Neoss Individual Prosthetics are endosseous dental implant abutments used to support single tooth restorations (Abutment) or multi-unit prosthetic restorations (Abutment, Bridge or Bar) on Neoss Implants on implant level or abutment level. Neoss Individual Prosthetics are generally produced with straight screw channels (SSC) to be used with Neo Abutment screws and Neo Screwdrivers. Neoss Individual Prosthetics also features the option to customize the angulation of the screw access channel. Compatible Neoss Implant System includes two implant/prosthetic interfaces, i.e. platforms, SP and NP. Neoss Implant System also includes one abutment/prosthetic interface. This platform is called Access with a platform diameter of 4.0 mm.
Neoss Individual Abutments are patient specific and are manufactured from Abutment Blanks. Blanks are hollow metal cylinders available in either Titanium (grade 4 ASTM F67 or Ti-6A1-4V alloy ASTM F136). The blank has a precision milled prefabricated Neoss® implant connection (NeoLoc®) for the SP and NP platforms. The top part of the blanks can be milled to a patient-specific shape. The design of the patient-specific shape of the abutment is performed by a licensed clinician or dental technician and then verified for compliance with the abutment design limits by Neoss or a Neoss approved milling facility. Following the verification of the design the CAD/CAM processing and production of the individual prosthetics is conducted by Neoss or a Neoss approved milling facility. The finished abutment is attached to a Neoss Implant with a screw and a screwdriver at a set torque that depends on the platform.
Neoss Individual Bridges are patient specific and are manufactured from bulk material in Titanium (Ti-6Al-4V alloy ASTM F136).The posts that attach to Neoss Implants, optionally with intermediate Neoss Access Abutments, have a pre-defined interface, SP, NP or Access, to assure compatibility. The design of the patient-specific shape of the bridges is performed by a licensed clinician or dental technician and then verified for compliance with the bridge design limits by Neoss. Following the approval of the design, CAD/CAM processing and production of the individual prosthetics is conducted by Neoss. The implant interface is manufactured to Neoss specification to facilitate compatibility with Neoss platforms SP, NP or Access. The finished bridge is attached to a Neoss Implant or Neoss Access abutment with a screw and a screwdriver at a set torque that depends on the platform.
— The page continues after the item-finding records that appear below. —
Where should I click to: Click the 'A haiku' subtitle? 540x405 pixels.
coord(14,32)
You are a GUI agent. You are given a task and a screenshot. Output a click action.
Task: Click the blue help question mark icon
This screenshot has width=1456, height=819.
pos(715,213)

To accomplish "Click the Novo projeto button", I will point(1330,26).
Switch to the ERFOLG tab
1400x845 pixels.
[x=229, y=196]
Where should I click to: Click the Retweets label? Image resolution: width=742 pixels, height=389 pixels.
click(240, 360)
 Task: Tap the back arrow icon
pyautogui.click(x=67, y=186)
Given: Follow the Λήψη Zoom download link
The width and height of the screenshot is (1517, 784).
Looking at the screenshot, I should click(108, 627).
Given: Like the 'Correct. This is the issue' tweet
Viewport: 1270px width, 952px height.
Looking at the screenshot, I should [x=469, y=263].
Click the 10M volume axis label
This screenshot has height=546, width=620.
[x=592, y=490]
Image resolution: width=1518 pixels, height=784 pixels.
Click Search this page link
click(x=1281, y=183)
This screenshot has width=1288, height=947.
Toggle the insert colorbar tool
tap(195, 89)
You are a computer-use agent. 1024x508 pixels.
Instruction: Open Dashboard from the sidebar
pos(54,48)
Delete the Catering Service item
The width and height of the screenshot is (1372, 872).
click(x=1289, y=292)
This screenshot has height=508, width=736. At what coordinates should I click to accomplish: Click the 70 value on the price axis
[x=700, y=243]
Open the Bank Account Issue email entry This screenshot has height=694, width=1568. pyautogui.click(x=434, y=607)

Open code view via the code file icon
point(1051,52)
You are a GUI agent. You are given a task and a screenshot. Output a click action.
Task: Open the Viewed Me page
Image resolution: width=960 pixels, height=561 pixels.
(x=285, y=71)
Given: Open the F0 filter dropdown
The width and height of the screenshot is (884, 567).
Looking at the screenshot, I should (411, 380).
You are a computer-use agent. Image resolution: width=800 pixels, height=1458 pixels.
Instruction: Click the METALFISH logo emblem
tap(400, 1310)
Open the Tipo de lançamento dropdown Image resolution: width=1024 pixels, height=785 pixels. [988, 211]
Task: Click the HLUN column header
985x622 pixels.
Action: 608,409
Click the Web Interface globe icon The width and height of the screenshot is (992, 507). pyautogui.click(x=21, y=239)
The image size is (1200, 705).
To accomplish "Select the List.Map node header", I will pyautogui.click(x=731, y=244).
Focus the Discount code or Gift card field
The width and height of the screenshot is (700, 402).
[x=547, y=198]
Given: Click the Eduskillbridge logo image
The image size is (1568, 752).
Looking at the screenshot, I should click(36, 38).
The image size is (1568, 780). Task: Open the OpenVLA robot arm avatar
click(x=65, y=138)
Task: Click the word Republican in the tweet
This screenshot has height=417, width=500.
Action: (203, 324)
Neoss Individual Bars are patient specific and are manufactured from bulk material in Titanium (Ti-6Al-4V alloy ASTM F136). The posts that attach to Neoss Implants, optionally with intermediate Neoss Access Abutments, have a pre-defined interface to assure compatibility. The bars are designed for use with full or partial removable dentures and can be made with pre-defined design features making them compatible with commercially available precision attachments. The design of the patient-specific shape of the bars is performed by a licensed clinician or dental technician and then verified for compliance with the bar design limits by Neoss. Following the approval of the design, CAD/CAM processing and production of the individual prosthetics is conducted by Neoss. The implant interface is manufactured to Neoss specification to facilitate compatibility with Neoss platforms SP, NP or Access. The finished bar is attached to a Neoss Implant or Neoss Access abutment with a screw and a screwdriver at a set torque that depends on the platform.
The provided text describes a 510(k) premarket notification for "Neoss Individual Prosthetics". This document focuses on demonstrating substantial equivalence to already legally marketed predicate devices, rather than presenting a study to prove novel acceptance criteria for a new device type.
Therefore, many of the requested details about acceptance criteria, device performance from a new study, sample sizes, expert ground truth, adjudication methods, MRMC studies, standalone performance, and training data provenance are not applicable to this type of regulatory submission.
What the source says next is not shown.